Es una apuesta cinematográfica valiente. El envoltorio (su estética) es un alarde de fotografía gris azulada acorde con las emociones que retrata. Desde la imagen física captada con esos colores ya el director nos está narrando los depósitos gélidos de un ser humano atrapado en sus sótanos inconfesables y la puesta en escena ayuda muchísimo aquí dentro a captar y radiografiar ese cerebro confundido entre lo que quiere y lo que desea. El Nueva York de fondo aporta la densidad pegajosa de eso que parece que brilla, pero que no lo hace en realidad. El mundo no es el que vemos, nos dice el director, el mundo de hoy es pura fragilidad, añade en cada escena. Así que la cámara sigue, casi obsesivamente, los primeros planos del protagonista: un hombre que nos atrae desde su atractivo físico, pero que, al mismo tiempo, nos produce desazón e inquietud o hasta rechazo.

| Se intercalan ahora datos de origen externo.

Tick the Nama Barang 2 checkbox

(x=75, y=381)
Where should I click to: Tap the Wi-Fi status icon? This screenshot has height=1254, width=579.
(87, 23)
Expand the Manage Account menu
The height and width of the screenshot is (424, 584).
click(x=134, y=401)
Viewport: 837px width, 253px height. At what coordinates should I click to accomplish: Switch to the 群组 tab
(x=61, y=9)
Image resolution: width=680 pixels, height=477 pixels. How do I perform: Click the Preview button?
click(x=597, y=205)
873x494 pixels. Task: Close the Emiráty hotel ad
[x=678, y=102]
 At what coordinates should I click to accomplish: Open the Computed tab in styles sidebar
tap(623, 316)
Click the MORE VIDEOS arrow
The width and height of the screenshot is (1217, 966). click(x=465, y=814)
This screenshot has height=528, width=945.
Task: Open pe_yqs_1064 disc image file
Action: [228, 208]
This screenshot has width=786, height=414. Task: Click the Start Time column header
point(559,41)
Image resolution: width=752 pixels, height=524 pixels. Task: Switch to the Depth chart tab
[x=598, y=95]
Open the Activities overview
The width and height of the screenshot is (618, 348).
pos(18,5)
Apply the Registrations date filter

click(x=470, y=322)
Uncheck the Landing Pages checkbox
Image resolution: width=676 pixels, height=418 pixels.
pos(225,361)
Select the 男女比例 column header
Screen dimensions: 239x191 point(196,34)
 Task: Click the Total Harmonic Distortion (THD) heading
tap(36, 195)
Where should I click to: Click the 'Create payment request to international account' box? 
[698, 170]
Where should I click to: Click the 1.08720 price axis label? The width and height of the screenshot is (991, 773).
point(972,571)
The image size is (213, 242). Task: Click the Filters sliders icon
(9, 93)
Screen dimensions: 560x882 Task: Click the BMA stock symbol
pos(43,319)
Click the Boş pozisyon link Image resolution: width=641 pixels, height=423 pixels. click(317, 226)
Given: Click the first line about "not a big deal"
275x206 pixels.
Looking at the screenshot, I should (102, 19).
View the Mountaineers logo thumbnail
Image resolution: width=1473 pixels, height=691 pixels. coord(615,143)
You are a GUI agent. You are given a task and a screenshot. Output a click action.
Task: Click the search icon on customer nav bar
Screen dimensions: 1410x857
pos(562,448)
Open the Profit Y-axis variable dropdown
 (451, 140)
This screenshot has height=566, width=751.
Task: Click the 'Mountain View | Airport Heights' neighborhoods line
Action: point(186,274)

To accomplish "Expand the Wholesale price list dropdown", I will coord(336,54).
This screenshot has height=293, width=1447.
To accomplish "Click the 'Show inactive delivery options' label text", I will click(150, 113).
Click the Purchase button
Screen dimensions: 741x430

La película no sería la que es sin su actor protagonista ni su actriz secundaria. Lo que hace aquí el magnético y glorioso Fassbender es una de esas interpretaciones que el espectador va a recordar toda la vida: consigue que le veamos el alma a su personaje. Impactan los planos de su rostro, que pasan de la belleza a lo monstruoso del vacío existencial con apenas unos matices faciales que el actor logra con asombrosa sutileza. Hay desgarro, un dolor insoportable en la mirada y en el rostro que nos interpreta Fassbender. Brandon, su personaje, no sonríe, pero su vergüenza y su aislamiento las vemos en cada plano. Y a su lado, a trocitos en escenas bellísimas y tan tristes, está una Carey Mulligan sublime: vaya personaje nos regala también ella, que sólo necesita pocos minutos (claves, eso sí) para contarnos tanto y tanto sobre nosotros mismos. Inolvidables ya dos secuencias: una, cuando canta “New York, New York”; la otra, cuando se acerca a su hermano, frente a la pantalla de la tele que ofrece dibujos animados (cuánto dice esto, por cierto) y le pide que le dé un abrazo. UF. UF. UF.
Cuidado: es un error ver esta película sólo como una historia sobre la adicción sexual. Sería una visión cómoda y evasiva de nuestra conciencia cuando la película nos está gritando tantas cosas mientras su discurso psicológico nos expone cómo son nuestros frágiles equilibrios emocionales y lo que nos pasa, por culpa de ellos, en nuestro presente inmediato. Porque la actualidad misma nos convierte en estas criaturas tan quebradizas.